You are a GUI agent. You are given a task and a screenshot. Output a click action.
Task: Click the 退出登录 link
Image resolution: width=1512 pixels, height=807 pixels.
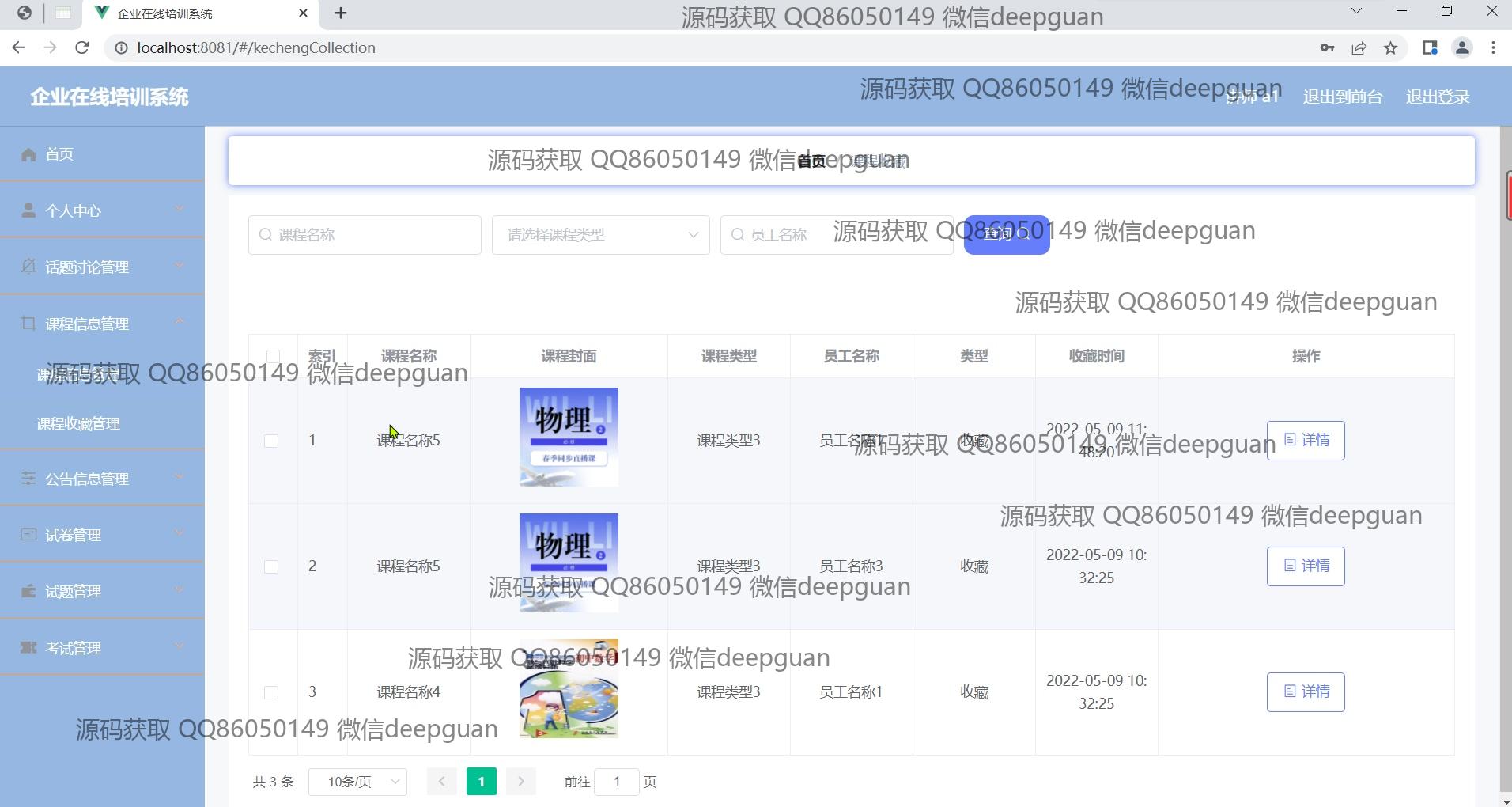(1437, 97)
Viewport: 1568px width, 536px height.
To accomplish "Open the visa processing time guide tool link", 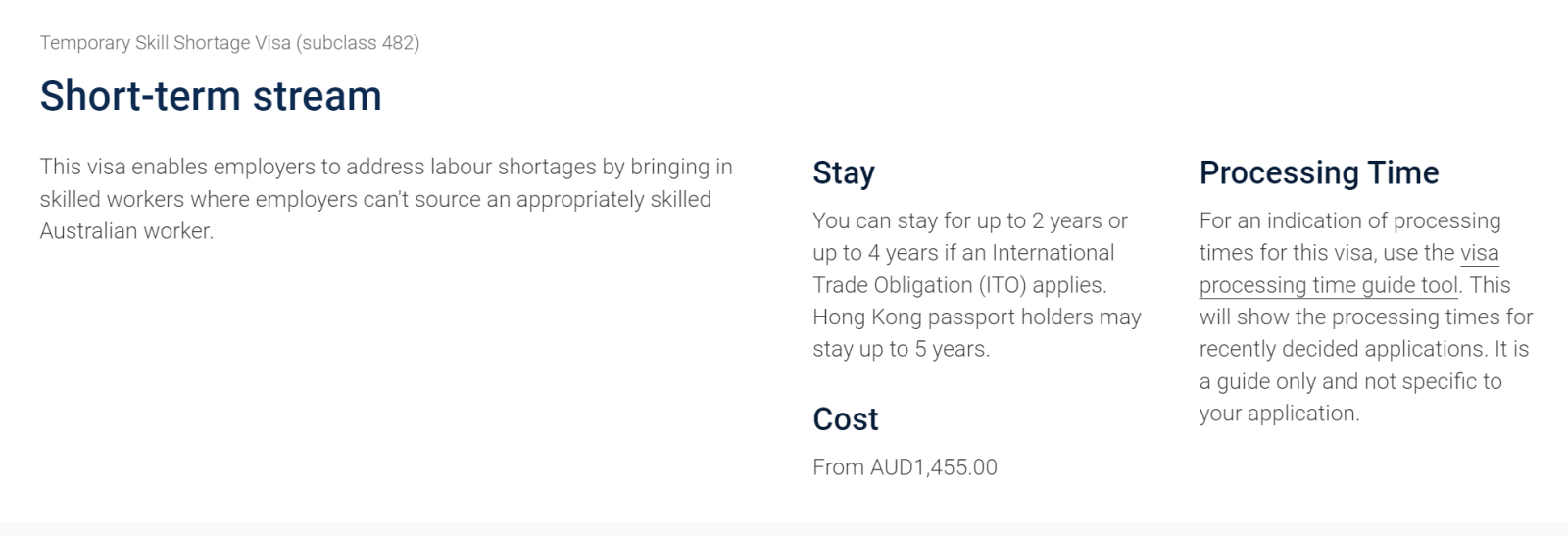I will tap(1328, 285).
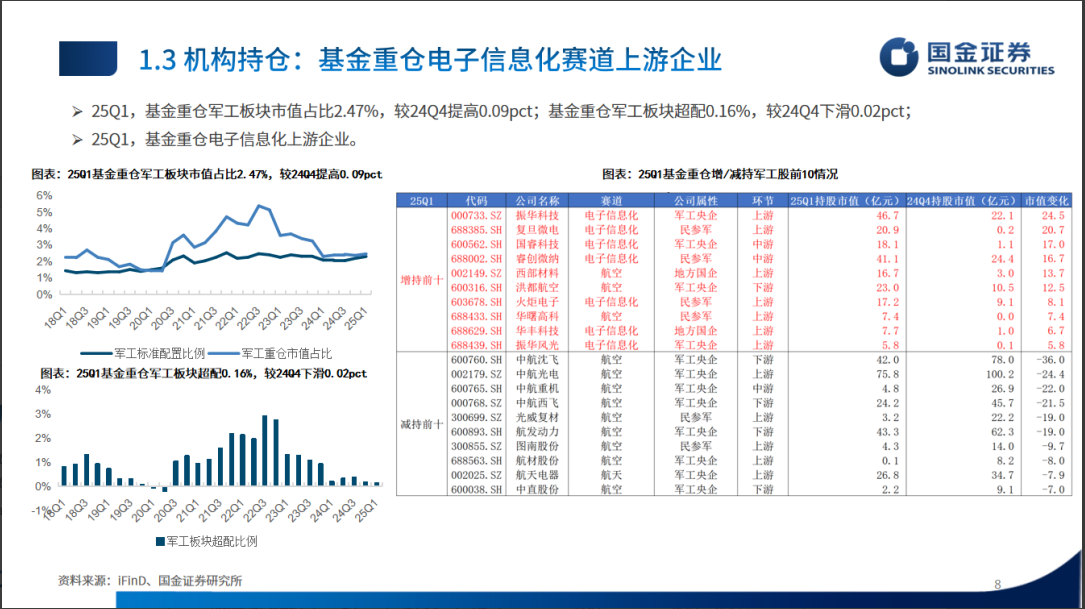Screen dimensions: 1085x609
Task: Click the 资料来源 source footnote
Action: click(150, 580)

######

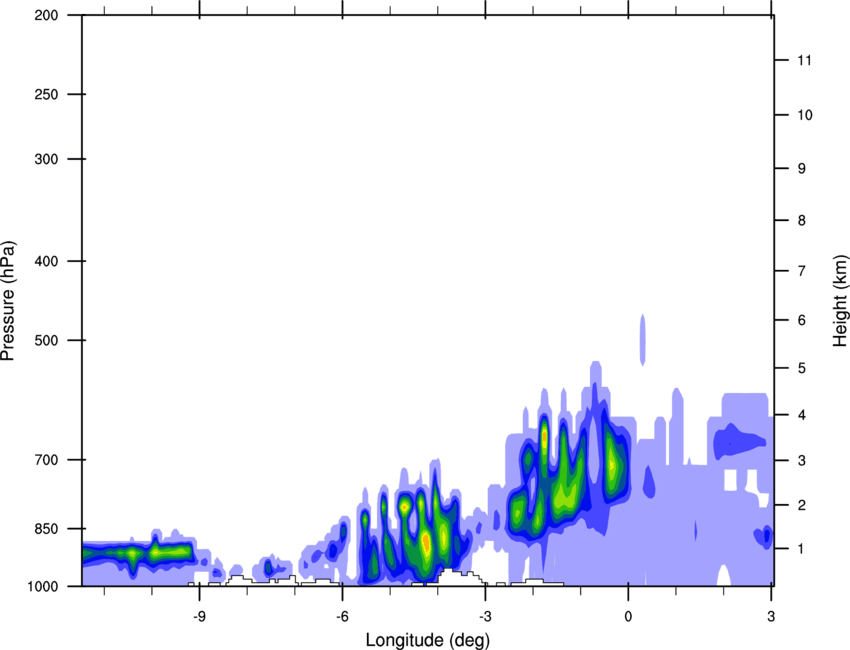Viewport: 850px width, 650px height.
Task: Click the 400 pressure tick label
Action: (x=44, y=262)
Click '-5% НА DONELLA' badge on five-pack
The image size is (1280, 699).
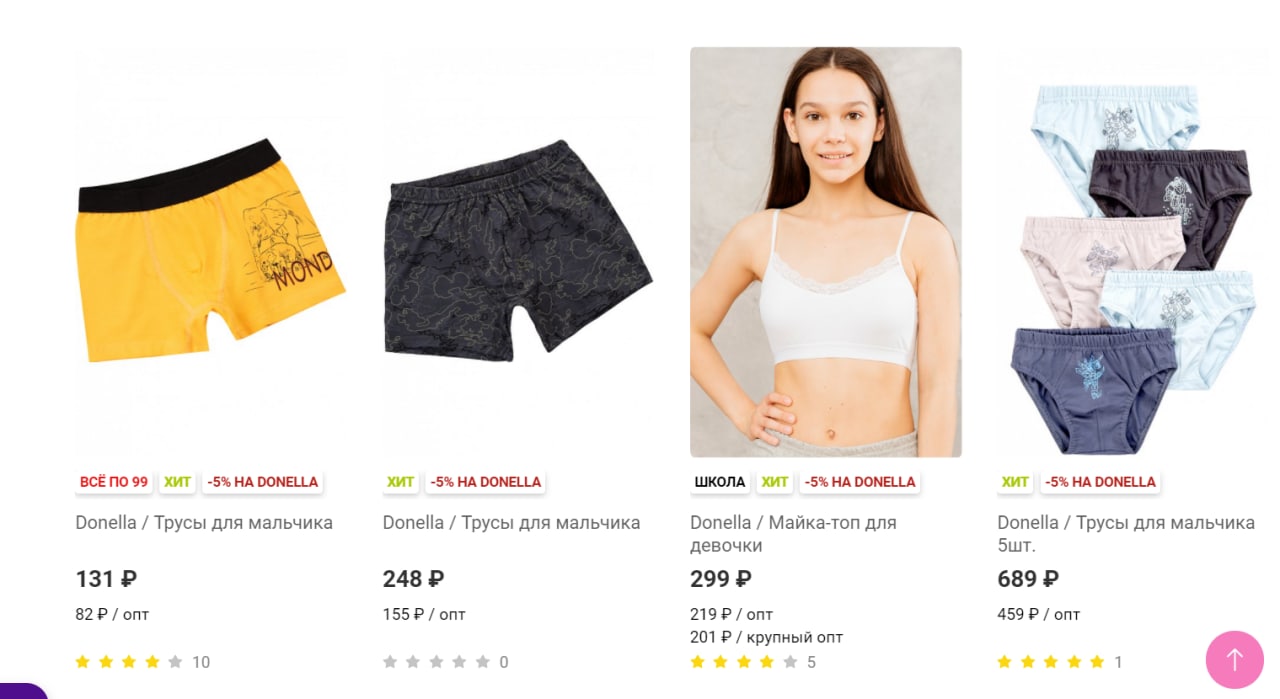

######

**Exercise brief:** Starting at the line containing "Click '-5% НА DONELLA' badge on five-pack" and ending at the line containing "The image size is (1280, 699).", write out those lines again with "badge" switched to "label" and nothing else changed.

**Exercise answer:**
Click '-5% НА DONELLA' label on five-pack
The image size is (1280, 699).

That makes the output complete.